The best companies always try to anticipate these external factors and respond strategically to
them.
There are two types of trends: the ones that can offer the company strategic opportunities
and the ones that provide threats. By identifying opportunities and threats, companies can protect
themselves from future harm and take advantage of opportunities as they emerge. There is a set
of trends common within an industry. Each of these forces has a different weight depending on
the company, and is dealt with differently as well. Companies always differ on how they
prioritize trends.
Right now, there are two new major trends going on in the computer manufacturing
industry. The emergence of tablets and the increasing demand for green products. Just like we
discussed in the industry analysis, tablets are taking over the industry. Some analysts even
predict that it might erase the era of the portable computer. The high possibilities of such a trend
create both an opportunity and a threat for companies in the business. It is an opportunity
because it creates a whole new market for the industry. The PC market has represented 80% of
the industry for a long time and now the tablets give the competition more opportunities to try
new strategies and be more creative. We can already see the effect of this trend on Apple who
has been the pioneer of the tablets. Apple, who hasn’t been in the top five companies in the
industry since 1999, is expected to come back as a leader in 2011. While most other companies
are still experiencing the results of their first tablet offerings, Apple just launched is second
generation tablet with the iPad2. The most successful company in the tablets market will gain
market share in the industry. (Hoovers.com, Industry overview)
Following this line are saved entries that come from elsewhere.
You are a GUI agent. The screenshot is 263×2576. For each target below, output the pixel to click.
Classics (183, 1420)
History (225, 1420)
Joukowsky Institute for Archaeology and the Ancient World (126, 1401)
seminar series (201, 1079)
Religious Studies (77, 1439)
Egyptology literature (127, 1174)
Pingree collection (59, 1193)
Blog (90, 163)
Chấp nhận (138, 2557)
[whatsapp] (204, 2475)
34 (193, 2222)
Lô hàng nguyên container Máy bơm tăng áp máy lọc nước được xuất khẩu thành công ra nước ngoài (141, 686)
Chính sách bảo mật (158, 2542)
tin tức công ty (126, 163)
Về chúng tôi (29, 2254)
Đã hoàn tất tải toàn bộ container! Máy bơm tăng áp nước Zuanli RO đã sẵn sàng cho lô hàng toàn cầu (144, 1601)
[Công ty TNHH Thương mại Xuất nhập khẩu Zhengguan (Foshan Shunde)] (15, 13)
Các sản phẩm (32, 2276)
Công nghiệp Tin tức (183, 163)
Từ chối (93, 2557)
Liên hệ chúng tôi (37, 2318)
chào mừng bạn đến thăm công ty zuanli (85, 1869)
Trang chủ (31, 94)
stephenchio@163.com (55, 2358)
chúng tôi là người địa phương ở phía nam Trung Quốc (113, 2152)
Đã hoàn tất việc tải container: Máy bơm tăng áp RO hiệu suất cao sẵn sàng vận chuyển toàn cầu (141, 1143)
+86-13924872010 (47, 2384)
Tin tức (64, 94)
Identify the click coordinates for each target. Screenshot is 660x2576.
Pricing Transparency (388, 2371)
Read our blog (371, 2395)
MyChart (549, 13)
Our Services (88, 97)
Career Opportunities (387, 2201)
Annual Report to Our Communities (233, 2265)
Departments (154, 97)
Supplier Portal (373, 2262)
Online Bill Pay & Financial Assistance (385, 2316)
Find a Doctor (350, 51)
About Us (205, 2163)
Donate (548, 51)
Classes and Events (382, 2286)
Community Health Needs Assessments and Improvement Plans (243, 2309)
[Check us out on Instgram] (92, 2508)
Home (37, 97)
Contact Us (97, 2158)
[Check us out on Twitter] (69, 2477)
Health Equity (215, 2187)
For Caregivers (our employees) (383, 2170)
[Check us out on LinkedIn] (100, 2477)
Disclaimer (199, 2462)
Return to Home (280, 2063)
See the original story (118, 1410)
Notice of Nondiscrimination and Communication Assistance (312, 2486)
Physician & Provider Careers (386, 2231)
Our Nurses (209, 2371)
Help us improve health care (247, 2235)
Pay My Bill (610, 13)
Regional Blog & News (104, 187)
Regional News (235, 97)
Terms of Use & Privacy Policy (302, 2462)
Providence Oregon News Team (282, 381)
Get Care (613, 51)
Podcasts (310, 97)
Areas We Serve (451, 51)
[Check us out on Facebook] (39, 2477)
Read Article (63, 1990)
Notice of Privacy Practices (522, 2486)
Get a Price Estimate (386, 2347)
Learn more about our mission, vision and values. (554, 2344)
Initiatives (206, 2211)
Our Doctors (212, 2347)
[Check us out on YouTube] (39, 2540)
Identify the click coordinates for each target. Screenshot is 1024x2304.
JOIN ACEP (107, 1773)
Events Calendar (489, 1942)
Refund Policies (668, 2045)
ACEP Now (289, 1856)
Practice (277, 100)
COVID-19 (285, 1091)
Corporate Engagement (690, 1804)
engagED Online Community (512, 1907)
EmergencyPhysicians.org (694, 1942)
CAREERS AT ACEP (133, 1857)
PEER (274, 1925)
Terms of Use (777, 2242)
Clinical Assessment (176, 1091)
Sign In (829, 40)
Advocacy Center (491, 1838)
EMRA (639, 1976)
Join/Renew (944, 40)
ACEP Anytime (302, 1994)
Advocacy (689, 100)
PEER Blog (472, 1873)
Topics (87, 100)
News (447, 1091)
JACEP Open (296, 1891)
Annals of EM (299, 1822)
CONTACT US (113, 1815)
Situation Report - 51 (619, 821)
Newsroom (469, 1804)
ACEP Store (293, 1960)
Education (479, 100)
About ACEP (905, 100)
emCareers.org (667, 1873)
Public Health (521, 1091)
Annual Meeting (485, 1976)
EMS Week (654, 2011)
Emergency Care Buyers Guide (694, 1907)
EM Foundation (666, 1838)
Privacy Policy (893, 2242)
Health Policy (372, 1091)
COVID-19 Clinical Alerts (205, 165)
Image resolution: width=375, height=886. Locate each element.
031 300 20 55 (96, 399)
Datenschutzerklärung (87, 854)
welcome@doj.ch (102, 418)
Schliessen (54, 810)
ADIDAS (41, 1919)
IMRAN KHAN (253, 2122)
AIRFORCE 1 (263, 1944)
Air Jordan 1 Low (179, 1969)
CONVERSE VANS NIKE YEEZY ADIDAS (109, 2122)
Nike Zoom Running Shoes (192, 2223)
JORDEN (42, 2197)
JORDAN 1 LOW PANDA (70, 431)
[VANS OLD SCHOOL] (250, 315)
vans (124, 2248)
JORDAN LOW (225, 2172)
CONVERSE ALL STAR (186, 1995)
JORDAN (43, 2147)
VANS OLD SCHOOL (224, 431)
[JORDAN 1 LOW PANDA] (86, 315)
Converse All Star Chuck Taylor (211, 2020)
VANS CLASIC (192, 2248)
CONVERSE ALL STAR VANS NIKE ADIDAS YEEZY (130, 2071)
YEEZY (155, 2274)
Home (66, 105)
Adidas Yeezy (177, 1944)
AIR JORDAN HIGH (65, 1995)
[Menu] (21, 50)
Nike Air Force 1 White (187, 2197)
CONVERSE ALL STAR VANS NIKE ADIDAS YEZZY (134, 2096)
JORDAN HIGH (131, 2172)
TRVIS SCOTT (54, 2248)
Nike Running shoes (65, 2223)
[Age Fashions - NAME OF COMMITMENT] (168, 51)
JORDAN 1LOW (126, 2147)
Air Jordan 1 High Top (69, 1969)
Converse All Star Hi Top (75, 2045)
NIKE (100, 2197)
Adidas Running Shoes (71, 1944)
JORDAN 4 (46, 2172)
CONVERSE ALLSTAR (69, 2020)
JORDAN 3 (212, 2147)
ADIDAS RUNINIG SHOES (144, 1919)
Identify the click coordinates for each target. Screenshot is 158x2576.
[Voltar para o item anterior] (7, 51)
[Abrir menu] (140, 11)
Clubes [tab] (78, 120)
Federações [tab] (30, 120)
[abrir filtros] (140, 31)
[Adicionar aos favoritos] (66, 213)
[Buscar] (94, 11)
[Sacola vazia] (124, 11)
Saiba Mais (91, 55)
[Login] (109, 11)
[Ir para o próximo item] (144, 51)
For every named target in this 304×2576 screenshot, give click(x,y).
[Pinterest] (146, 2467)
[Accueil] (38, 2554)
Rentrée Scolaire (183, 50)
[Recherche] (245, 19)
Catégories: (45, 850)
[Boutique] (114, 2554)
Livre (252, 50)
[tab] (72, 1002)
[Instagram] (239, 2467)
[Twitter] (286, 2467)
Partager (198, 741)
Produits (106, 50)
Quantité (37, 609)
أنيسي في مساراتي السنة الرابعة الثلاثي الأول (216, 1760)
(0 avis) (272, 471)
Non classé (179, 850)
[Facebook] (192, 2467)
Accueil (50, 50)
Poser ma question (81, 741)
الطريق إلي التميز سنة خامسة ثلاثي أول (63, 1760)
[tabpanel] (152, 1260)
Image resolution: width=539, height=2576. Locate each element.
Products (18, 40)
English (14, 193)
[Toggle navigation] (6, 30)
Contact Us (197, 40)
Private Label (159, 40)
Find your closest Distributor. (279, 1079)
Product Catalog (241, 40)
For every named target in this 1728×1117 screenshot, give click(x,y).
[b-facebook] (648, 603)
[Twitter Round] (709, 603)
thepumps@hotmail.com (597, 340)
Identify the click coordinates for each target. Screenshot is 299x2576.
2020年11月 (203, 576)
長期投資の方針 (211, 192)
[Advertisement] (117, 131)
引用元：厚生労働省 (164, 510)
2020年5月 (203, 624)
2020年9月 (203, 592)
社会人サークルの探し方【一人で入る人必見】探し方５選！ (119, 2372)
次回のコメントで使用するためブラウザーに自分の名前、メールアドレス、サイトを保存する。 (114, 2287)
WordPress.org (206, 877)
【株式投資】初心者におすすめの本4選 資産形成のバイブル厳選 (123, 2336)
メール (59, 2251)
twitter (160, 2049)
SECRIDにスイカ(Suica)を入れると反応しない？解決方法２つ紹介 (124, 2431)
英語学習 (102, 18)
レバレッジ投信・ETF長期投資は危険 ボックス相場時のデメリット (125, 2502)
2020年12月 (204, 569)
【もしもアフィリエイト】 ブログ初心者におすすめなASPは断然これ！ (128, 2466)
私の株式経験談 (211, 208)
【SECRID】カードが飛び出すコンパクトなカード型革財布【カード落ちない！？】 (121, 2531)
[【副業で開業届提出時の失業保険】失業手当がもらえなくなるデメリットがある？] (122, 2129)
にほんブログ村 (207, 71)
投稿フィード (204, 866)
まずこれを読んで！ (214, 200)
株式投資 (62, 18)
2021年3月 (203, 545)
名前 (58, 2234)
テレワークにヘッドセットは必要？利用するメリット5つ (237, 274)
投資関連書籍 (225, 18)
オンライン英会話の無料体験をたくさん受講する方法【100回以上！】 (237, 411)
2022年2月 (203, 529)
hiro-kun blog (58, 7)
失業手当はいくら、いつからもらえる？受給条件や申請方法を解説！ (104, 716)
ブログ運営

It is a threat because it is competing with the main product of the industry which is the
PC. Dell and HP, the top two companies for many years now, have built their success with PC
shipments. Nobody could beat them in this market. The once famous “Netbooks” are already in
decline and companies are losing money. Tablets are uncommon ground for most of the leaders
and they have to adjust quickly in order to catch up. More importantly, tablets bring other strong
competitors in the industry. Now they have to compete with well managed companies such as
Amazon, Google, Motorola and others that are trying to take advantage of this opportunity. Not
getting involved in this market is a huge risk and can put a company out of business in the long
term.
All major competitors, HP included, have at least one tablet in the market. The “Dell
Inspiron Duo Swivel Netbook” is quite different from what the market offers. It gives the
opportunity to still enjoy the tablet without taking away the netbook that we are all familiar with.
It will take more from Dell to be dominant in this new trend, but this new product is a good way
to start. (Dell.com, 2011)
The second big thing going on in the industry is the momentum for being green. There is
a big promotion in the world to save the planet and fight global warming. That’s why every
company in all industries is trying to find sustainable methods to do business. From using new
sources of energy to promote recycling, companies are looking for new idea every day. The ideal
of this trend is that not only it helps the environment thus protects future generation, but it also
can be more profitable on the long term for the company. As it is proven, it takes less energy
therefore less cost to manufacture a product with materials that have been recycled than with
crude materials. Also, natural energy such as solar power, wind or water is unlimited and much
less costly than the energy we use now. There are plenty of advantages related to taking
advantage of this trend. Because it is still at an early stage, the opportunity is enormous. (PC
Trends, Computer Industry Almanac & eTForecasts)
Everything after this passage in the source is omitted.